A defesa do empresário Jocélio Costa, dono do Bar do Cuscuz, protocolou nesta segunda-feira, 24 de agosto, um habeas corpus no Tribunal de Justiça da Paraíba (TJPB). O objetivo é suspender a ação penal que corre na 6ª Vara Criminal de João Pessoa, sobre o despejo irregular de esgoto na orla da Capital. O pedido foi enviado ao TJPB, que agora vai analisar os argumentos antes de decidir se interrompe ou não o processo, segundo o Poder Paraíba.
Para o leitor paraibano, a decisão interessa porque o caso está ligado diretamente à CPI do Esgoto na Câmara Municipal de João Pessoa e ao debate sobre a poluição na orla, um problema que afeta moradores, comerciantes e turistas.
O que é o habeas corpus e quando ele pode suspender uma ação penal
O habeas corpus é um instrumento jurídico que protege a liberdade de locomoção de quem sofre ou está na iminência de sofrer violência ou coação ilegal por parte de uma autoridade. No caso de uma ação penal, ele pode ser usado para trancar o processo, ou seja, suspendê-lo ou extingui-lo, quando a defesa entende que não há justa causa para a acusação, que o fato não é crime, que a denúncia é inepta ou que há alguma nulidade grave.
O pedido não suspende automaticamente a ação. O relator do habeas corpus no TJPB pode conceder uma liminar (decisão provisória) se enxergar risco imediato à liberdade do investigado. Caso contrário, o mérito será julgado pela Câmara Criminal do tribunal, que pode negar ou conceder a ordem.

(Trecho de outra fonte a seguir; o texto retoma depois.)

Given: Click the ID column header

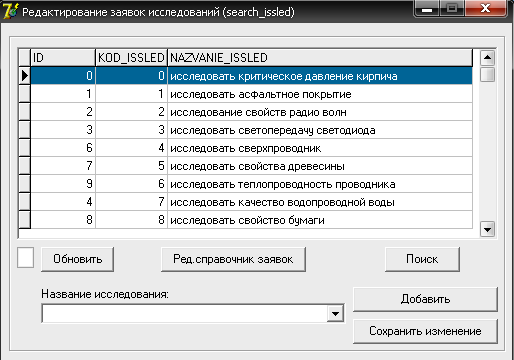Looking at the screenshot, I should click(63, 58).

Qual a relação com a CPI do Esgoto em João Pessoa
O caso do Bar do Cuscuz está inserido nas investigações sobre o lançamento de efluentes na orla de João Pessoa. Essas apurações também motivaram a instalação da CPI do Esgoto na Câmara Municipal, que busca responsabilizar os envolvidos no despejo irregular. O habeas corpus protocolado no TJPB é uma tentativa de interromper o andamento da ação penal enquanto os argumentos da defesa são analisados, o que, se concedido, pode atrasar ou mesmo encerrar a responsabilização criminal de Jocélio Costa.
Próximos passos processuais no TJPB
O TJPB ainda não se manifestou sobre o pedido. A defesa protocolou o habeas corpus nesta segunda (24), e o tribunal deve distribuir o processo a um desembargador relator. A partir daí, o Ministério Público da Paraíba (MPPB) será ouvido, e o relator poderá conceder liminar ou levar o caso diretamente ao julgamento da Câmara Criminal. Não há prazo fixo para a decisão, mas, em casos de urgência, a liminar pode sair em dias.

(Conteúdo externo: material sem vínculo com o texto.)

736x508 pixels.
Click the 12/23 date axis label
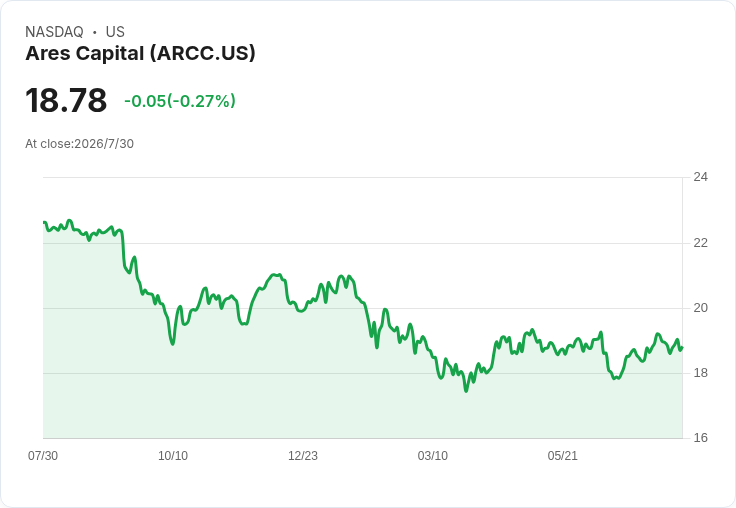click(x=303, y=456)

Se o habeas corpus for negado, a ação penal segue na 6ª Vara Criminal. Se for concedido, o processo é trancado e Jocélio Costa deixa de responder criminalmente pelo despejo de esgoto, o que não exclui eventuais sanções administrativas ou civis.
O que muda na prática para quem mora na Paraíba
A decisão do TJPB sobre o habeas corpus do Bar do Cuscuz pode influenciar diretamente a continuidade da fiscalização ambiental na orla de João Pessoa. Se a ação penal for suspensa ou trancada, o caso perde força criminal, mas a CPI do Esgoto na Câmara Municipal segue independente. Para o morador e o comerciante da orla, o desfecho do pedido sinaliza o nível de rigor com que a Justiça trata crimes ambientais na Capital, e pode servir de precedente para outros processos semelhantes.
A redação do Alerta Paraíba tentou conseguir resposta da defesa de Jocélio Costa, mas não conseguiu entrar em contato.